-------- STUDY MATERIAL
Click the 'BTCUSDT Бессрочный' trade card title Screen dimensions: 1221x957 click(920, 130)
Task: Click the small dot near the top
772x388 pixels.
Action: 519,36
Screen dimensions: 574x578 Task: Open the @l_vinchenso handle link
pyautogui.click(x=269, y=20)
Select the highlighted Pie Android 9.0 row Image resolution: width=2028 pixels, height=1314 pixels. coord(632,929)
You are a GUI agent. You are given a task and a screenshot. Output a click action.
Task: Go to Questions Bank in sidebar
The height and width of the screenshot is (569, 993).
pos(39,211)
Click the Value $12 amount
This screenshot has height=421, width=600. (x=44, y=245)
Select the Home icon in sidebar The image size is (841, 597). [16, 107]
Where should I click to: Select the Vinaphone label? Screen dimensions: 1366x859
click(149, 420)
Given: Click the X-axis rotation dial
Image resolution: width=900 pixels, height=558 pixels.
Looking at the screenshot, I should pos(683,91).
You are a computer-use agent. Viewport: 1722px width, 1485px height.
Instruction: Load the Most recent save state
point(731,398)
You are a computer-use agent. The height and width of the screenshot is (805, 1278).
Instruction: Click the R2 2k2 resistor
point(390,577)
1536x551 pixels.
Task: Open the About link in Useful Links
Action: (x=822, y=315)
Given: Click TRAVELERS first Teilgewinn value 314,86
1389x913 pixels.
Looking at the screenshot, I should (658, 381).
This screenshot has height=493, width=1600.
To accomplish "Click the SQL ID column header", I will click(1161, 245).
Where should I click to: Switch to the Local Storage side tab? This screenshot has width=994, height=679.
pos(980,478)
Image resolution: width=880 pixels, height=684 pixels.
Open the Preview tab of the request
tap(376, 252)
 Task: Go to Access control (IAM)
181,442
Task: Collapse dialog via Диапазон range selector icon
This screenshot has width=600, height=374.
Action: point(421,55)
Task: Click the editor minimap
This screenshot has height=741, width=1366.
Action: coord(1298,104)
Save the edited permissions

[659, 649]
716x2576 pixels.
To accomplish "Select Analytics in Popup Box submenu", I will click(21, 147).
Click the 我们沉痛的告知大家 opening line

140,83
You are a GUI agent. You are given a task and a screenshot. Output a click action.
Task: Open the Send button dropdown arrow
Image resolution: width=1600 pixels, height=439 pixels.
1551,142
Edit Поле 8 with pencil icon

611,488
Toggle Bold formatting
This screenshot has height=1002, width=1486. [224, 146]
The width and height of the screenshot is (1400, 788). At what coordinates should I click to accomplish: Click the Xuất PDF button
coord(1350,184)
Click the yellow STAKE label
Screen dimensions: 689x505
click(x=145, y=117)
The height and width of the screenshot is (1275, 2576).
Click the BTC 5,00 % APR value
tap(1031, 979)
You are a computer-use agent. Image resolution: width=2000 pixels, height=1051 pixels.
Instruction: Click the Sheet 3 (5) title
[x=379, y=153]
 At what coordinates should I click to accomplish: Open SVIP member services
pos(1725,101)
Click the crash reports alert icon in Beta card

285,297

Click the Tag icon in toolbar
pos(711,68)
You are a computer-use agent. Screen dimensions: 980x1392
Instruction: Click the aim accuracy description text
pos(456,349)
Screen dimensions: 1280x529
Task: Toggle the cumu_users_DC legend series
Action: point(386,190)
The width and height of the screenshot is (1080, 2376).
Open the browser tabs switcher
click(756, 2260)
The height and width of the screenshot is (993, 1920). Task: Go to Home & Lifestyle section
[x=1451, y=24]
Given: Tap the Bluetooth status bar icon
----------------
> PROBLEM
To complete this exercise, set down every line above exactly once more.

> RESPONSE TO THE EXERCISE
Click the 'BTCUSDT Бессрочный' trade card title Screen dimensions: 1221x957 click(920, 130)
Task: Click the small dot near the top
772x388 pixels.
Action: 519,36
Screen dimensions: 574x578 Task: Open the @l_vinchenso handle link
pyautogui.click(x=269, y=20)
Select the highlighted Pie Android 9.0 row Image resolution: width=2028 pixels, height=1314 pixels. coord(632,929)
You are a GUI agent. You are given a task and a screenshot. Output a click action.
Task: Go to Questions Bank in sidebar
The height and width of the screenshot is (569, 993).
pos(39,211)
Click the Value $12 amount
This screenshot has height=421, width=600. (x=44, y=245)
Select the Home icon in sidebar The image size is (841, 597). [16, 107]
Where should I click to: Select the Vinaphone label? Screen dimensions: 1366x859
click(149, 420)
Given: Click the X-axis rotation dial
Image resolution: width=900 pixels, height=558 pixels.
Looking at the screenshot, I should pos(683,91).
You are a computer-use agent. Viewport: 1722px width, 1485px height.
Instruction: Load the Most recent save state
point(731,398)
You are a computer-use agent. The height and width of the screenshot is (805, 1278).
Instruction: Click the R2 2k2 resistor
point(390,577)
1536x551 pixels.
Task: Open the About link in Useful Links
Action: (x=822, y=315)
Given: Click TRAVELERS first Teilgewinn value 314,86
1389x913 pixels.
Looking at the screenshot, I should (658, 381).
This screenshot has height=493, width=1600.
To accomplish "Click the SQL ID column header", I will click(1161, 245).
Where should I click to: Switch to the Local Storage side tab? This screenshot has width=994, height=679.
pos(980,478)
Image resolution: width=880 pixels, height=684 pixels.
Open the Preview tab of the request
tap(376, 252)
 Task: Go to Access control (IAM)
181,442
Task: Collapse dialog via Диапазон range selector icon
This screenshot has width=600, height=374.
Action: point(421,55)
Task: Click the editor minimap
This screenshot has height=741, width=1366.
Action: coord(1298,104)
Save the edited permissions

[659, 649]
716x2576 pixels.
To accomplish "Select Analytics in Popup Box submenu", I will click(21, 147).
Click the 我们沉痛的告知大家 opening line

140,83
You are a GUI agent. You are given a task and a screenshot. Output a click action.
Task: Open the Send button dropdown arrow
Image resolution: width=1600 pixels, height=439 pixels.
1551,142
Edit Поле 8 with pencil icon

611,488
Toggle Bold formatting
This screenshot has height=1002, width=1486. [224, 146]
The width and height of the screenshot is (1400, 788). At what coordinates should I click to accomplish: Click the Xuất PDF button
coord(1350,184)
Click the yellow STAKE label
Screen dimensions: 689x505
click(x=145, y=117)
The height and width of the screenshot is (1275, 2576).
Click the BTC 5,00 % APR value
tap(1031, 979)
You are a computer-use agent. Image resolution: width=2000 pixels, height=1051 pixels.
Instruction: Click the Sheet 3 (5) title
[x=379, y=153]
 At what coordinates should I click to accomplish: Open SVIP member services
pos(1725,101)
Click the crash reports alert icon in Beta card

285,297

Click the Tag icon in toolbar
pos(711,68)
You are a computer-use agent. Screen dimensions: 980x1392
Instruction: Click the aim accuracy description text
pos(456,349)
Screen dimensions: 1280x529
Task: Toggle the cumu_users_DC legend series
Action: point(386,190)
The width and height of the screenshot is (1080, 2376).
Open the browser tabs switcher
click(756, 2260)
The height and width of the screenshot is (993, 1920). Task: Go to Home & Lifestyle section
[x=1451, y=24]
Given: Tap the Bluetooth status bar icon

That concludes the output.